How is personal choice shaped by context?
Mills’ main point is that many of the problems people are faced with in society have social roots and are shared by many others. These roots are often related to the structure of the society and the changes happening within it. Hence, it is important that sociologists, and other social scientists, demonstrate why these problems have sociological causes, enabling the individual to understand how his or her biography is linked to the structure and history of society. This may hopefully help empowering individuals to transform personal unease into public issues in order to facilitate social change.
So how can we use Mills’ insights more practically? The lack of the ability to find a job, pay the mortgage, pay the rent, etc., is by individuals often seen as the result of personal weakness, created by a person’s own errors. People therefore search for causes within themselves, internalizing the problem. However, it is highly unlikely that the various thoughts, feelings and ideas you may have had, and situations encountered in your life, are completely unique.

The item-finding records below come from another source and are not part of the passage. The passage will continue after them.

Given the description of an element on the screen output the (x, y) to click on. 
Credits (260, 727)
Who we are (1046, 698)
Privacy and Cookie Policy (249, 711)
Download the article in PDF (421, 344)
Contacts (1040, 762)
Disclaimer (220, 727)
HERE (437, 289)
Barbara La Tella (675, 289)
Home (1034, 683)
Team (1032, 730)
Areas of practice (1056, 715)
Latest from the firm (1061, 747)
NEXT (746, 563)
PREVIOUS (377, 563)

At one time or another they have all probably been experienced by others.
Unemployment can be an extremely negative private experience, and feelings of personal failure are common when one loses a job. But when the employment rate reaches up to 30 percent, as it has in several European countries today, it cannot be seen as the result of a character flaw or weakness. When many people in society face the same problem, one must rather ask whether there is something within the structure of society that is contributing to this problem. In many countries today, unemployment may be explained by the public issue of economic downturn, caused by the subprime mortgage industry. In other words, it may rather be defined as a social problem than of one stemming from personal shortcomings.
It is important to point out that the idea of the sociological imagination should not be used as an excuse for an individual not to try harder to achieve success in life. Some people would misuse this idea as a way of running away from personal responsibility. However, in many situations a person may fail even if he tries to do everything right, like working hard, getting an education and trying to get a job.
When many people in society lack the ability to achieve success, it is important to identify the roots of the structure, such as inefficient political solutions, discrimination of certain groups and the exploitation of the labour force. Since problems like these cannot be solved by the individual alone, it is important that we use our sociological imagination and apply it in our daily lives, enabling us to change our personal situation and ultimately create a better society.
Mills, C. Wright, 2000. The Sociological Imagination. Oxford University Press.